(Data extracts)

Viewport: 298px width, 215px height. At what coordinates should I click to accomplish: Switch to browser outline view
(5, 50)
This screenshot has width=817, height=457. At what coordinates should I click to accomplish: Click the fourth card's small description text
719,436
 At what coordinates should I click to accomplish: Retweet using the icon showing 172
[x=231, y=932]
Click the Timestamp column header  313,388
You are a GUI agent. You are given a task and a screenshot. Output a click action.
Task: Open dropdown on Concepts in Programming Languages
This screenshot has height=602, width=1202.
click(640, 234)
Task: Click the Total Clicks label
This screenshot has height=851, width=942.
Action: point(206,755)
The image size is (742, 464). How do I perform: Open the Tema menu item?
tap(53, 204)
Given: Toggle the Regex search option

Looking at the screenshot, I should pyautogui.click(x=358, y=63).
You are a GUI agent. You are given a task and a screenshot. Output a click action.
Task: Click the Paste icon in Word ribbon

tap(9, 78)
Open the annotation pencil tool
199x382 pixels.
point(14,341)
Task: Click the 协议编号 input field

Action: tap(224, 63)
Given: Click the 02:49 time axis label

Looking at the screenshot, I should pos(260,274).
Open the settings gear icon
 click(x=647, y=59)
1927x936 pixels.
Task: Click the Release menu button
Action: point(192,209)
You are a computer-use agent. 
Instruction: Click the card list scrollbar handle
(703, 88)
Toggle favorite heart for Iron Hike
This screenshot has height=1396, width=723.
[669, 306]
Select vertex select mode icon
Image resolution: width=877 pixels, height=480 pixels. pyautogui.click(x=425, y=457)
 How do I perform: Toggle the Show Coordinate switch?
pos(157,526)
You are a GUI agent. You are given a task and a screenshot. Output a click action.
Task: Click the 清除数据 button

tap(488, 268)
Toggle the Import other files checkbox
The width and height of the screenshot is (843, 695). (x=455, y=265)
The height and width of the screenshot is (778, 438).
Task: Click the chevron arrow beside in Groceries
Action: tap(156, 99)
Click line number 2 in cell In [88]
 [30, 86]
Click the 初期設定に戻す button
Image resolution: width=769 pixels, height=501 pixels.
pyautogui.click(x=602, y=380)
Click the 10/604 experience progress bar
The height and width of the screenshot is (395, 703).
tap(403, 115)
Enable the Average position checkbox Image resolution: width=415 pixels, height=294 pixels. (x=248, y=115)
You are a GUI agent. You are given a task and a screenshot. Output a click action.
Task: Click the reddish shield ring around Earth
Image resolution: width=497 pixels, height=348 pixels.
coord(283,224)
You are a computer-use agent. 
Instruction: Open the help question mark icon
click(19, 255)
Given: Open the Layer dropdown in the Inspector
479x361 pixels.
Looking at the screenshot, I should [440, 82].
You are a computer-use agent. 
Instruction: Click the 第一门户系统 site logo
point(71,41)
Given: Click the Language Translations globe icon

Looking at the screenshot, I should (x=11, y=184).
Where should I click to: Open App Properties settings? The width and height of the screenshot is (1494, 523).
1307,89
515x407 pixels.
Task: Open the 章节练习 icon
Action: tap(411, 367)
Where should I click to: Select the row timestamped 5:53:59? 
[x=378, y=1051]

(End Data extracts)

» Problem to solve:
Exactly as given, restate all the lines above.

» Result for this task:
Viewport: 298px width, 215px height. At what coordinates should I click to accomplish: Switch to browser outline view
(5, 50)
This screenshot has width=817, height=457. At what coordinates should I click to accomplish: Click the fourth card's small description text
719,436
 At what coordinates should I click to accomplish: Retweet using the icon showing 172
[x=231, y=932]
Click the Timestamp column header  313,388
You are a GUI agent. You are given a task and a screenshot. Output a click action.
Task: Open dropdown on Concepts in Programming Languages
This screenshot has height=602, width=1202.
click(640, 234)
Task: Click the Total Clicks label
This screenshot has height=851, width=942.
Action: point(206,755)
The image size is (742, 464). How do I perform: Open the Tema menu item?
tap(53, 204)
Given: Toggle the Regex search option

Looking at the screenshot, I should pyautogui.click(x=358, y=63).
You are a GUI agent. You are given a task and a screenshot. Output a click action.
Task: Click the Paste icon in Word ribbon

tap(9, 78)
Open the annotation pencil tool
199x382 pixels.
point(14,341)
Task: Click the 协议编号 input field

Action: tap(224, 63)
Given: Click the 02:49 time axis label

Looking at the screenshot, I should pos(260,274).
Open the settings gear icon
 click(x=647, y=59)
1927x936 pixels.
Task: Click the Release menu button
Action: point(192,209)
You are a computer-use agent. 
Instruction: Click the card list scrollbar handle
(703, 88)
Toggle favorite heart for Iron Hike
This screenshot has height=1396, width=723.
[669, 306]
Select vertex select mode icon
Image resolution: width=877 pixels, height=480 pixels. pyautogui.click(x=425, y=457)
 How do I perform: Toggle the Show Coordinate switch?
pos(157,526)
You are a GUI agent. You are given a task and a screenshot. Output a click action.
Task: Click the 清除数据 button

tap(488, 268)
Toggle the Import other files checkbox
The width and height of the screenshot is (843, 695). (x=455, y=265)
The height and width of the screenshot is (778, 438).
Task: Click the chevron arrow beside in Groceries
Action: tap(156, 99)
Click line number 2 in cell In [88]
 [30, 86]
Click the 初期設定に戻す button
Image resolution: width=769 pixels, height=501 pixels.
pyautogui.click(x=602, y=380)
Click the 10/604 experience progress bar
The height and width of the screenshot is (395, 703).
tap(403, 115)
Enable the Average position checkbox Image resolution: width=415 pixels, height=294 pixels. (x=248, y=115)
You are a GUI agent. You are given a task and a screenshot. Output a click action.
Task: Click the reddish shield ring around Earth
Image resolution: width=497 pixels, height=348 pixels.
coord(283,224)
You are a computer-use agent. 
Instruction: Open the help question mark icon
click(19, 255)
Given: Open the Layer dropdown in the Inspector
479x361 pixels.
Looking at the screenshot, I should [440, 82].
You are a computer-use agent. 
Instruction: Click the 第一门户系统 site logo
point(71,41)
Given: Click the Language Translations globe icon

Looking at the screenshot, I should (x=11, y=184).
Where should I click to: Open App Properties settings? The width and height of the screenshot is (1494, 523).
1307,89
515x407 pixels.
Task: Open the 章节练习 icon
Action: tap(411, 367)
Where should I click to: Select the row timestamped 5:53:59? 
[x=378, y=1051]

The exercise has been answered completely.